PART VIII: MUTUALISM AND COOPERATION
Chapter 28: Soviet Capitalism
- In essence, Marxism was based on the principle that profit is evil because it can only be made by exploiting workers. In keeping with the zero-sum mentality of the pre-industrial era, Marx believed that every gain must come from someone else's loss.
- This contradicts the bionomic view of capitalism, which sees value created through the voluntary collaboration of efficient, specialized mutualists-- a system where parasites persist only when monopoly power blocks competition and market choice.
- By defining profit as the result of unconscionable behavior, Marx turned his economic analysis into a moral crusade. The problem with crusades is that when they triumph, their principles must be carried out. In practical terms, the only way to eliminate profit-making is by forbidding market transactions altogether.
- Change and innovation undermine the stability that bureaucracies crave. Instead of rewarding innovators, bureaucrats strangle them with rules, regulations and red tape. Consequently, bureaucrats actively resist any modification to existing methods.
- Glasnost and perestroika, Gorbachev's twin campaigns for political reform and economic restructuring, were intended to invigorate the society. Under glasnost, press freedom was broadened and most political prisoners were released. Five years of perestroika attacked symptoms of the economy's disease but left the parasite's "hook" unmolested.
- If the nomenklatura's monopoly hook were excised, with managers and workers suddenly finding themselves in a market system, the impenetrable Soviet bureaucracy would begin to wither away.
- Parasitic state socialism and mutualistic market capitalism cannot coexist in the same society. Laws that compel organizations to fend for themselves as productive mutualists cannot be reconciled with laws that create parasitic hooks. In the end, a society must choose.
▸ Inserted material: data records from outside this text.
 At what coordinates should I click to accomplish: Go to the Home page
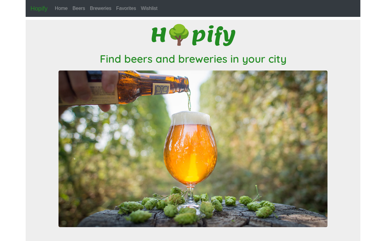coord(61,8)
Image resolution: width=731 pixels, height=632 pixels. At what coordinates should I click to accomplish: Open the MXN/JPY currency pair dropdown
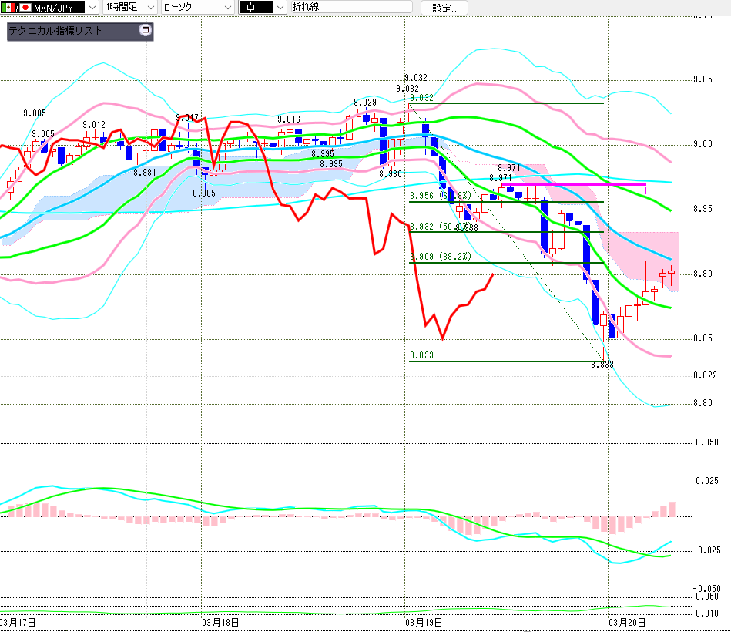click(x=92, y=7)
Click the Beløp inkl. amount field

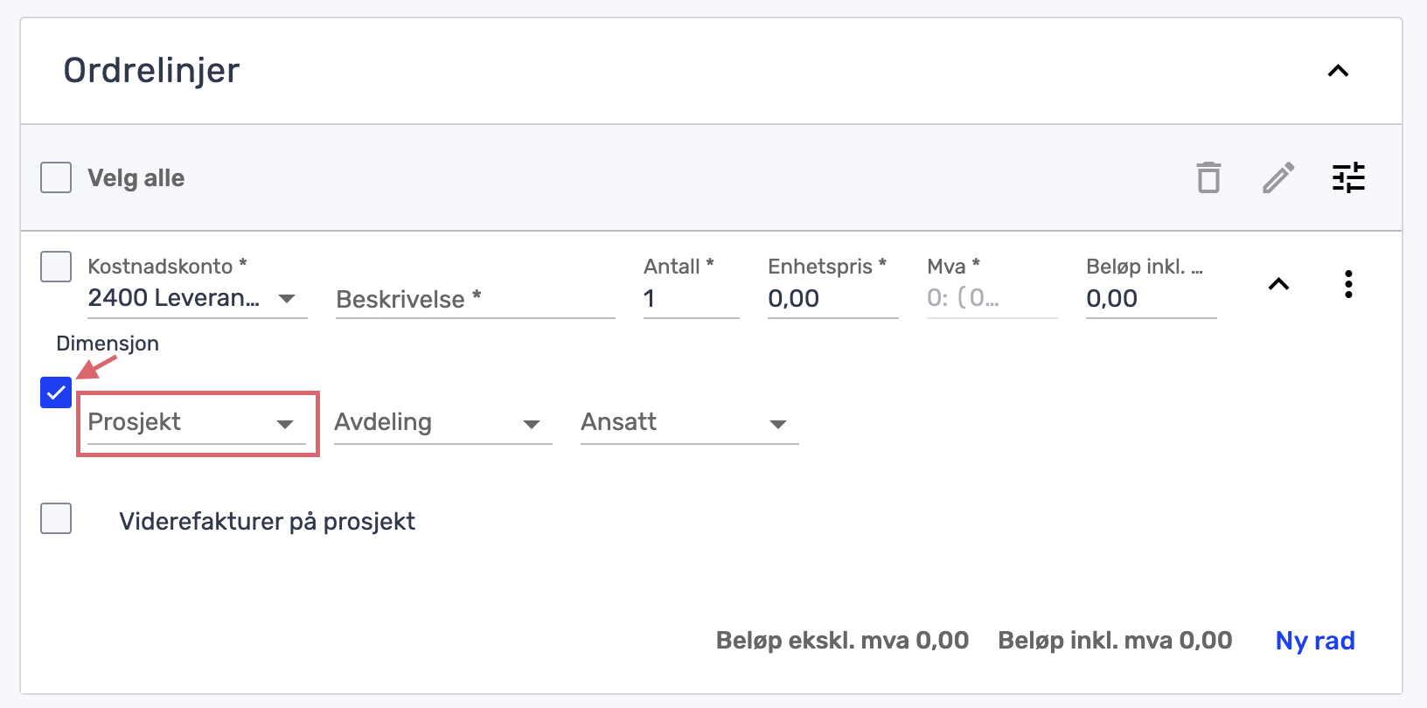pos(1150,299)
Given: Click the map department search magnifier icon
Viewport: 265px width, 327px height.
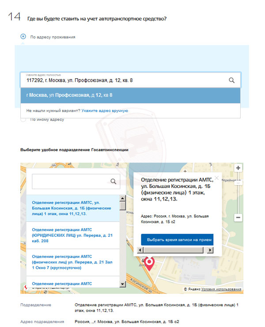Looking at the screenshot, I should (114, 181).
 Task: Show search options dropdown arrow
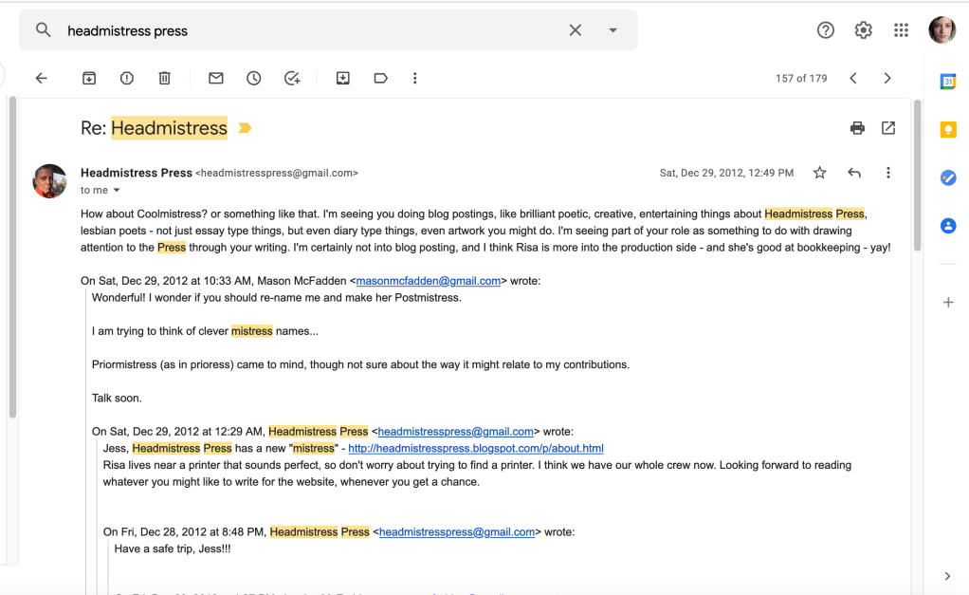pos(613,30)
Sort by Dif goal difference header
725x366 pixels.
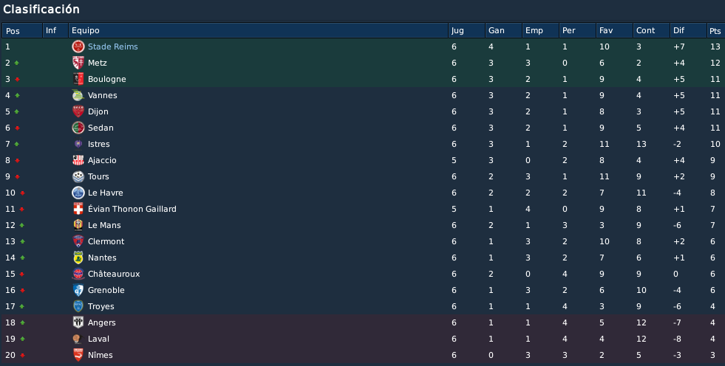688,30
- Above all, we must make clear our ultimate objective- that the Soviet Union should join the other major world powers as a prosperous capitalist democracy.
- The West should strike a new bargain with the Soviets. If the Soviets commit themselves to truly free elections, free prices, and private property, the West must commit itself to an unprecedented package of economic assistance.
- Unless the true nature of Soviet's economic disease is understood, we will fail to deploy our vast wealth in ways that encourage meaningful economic reform.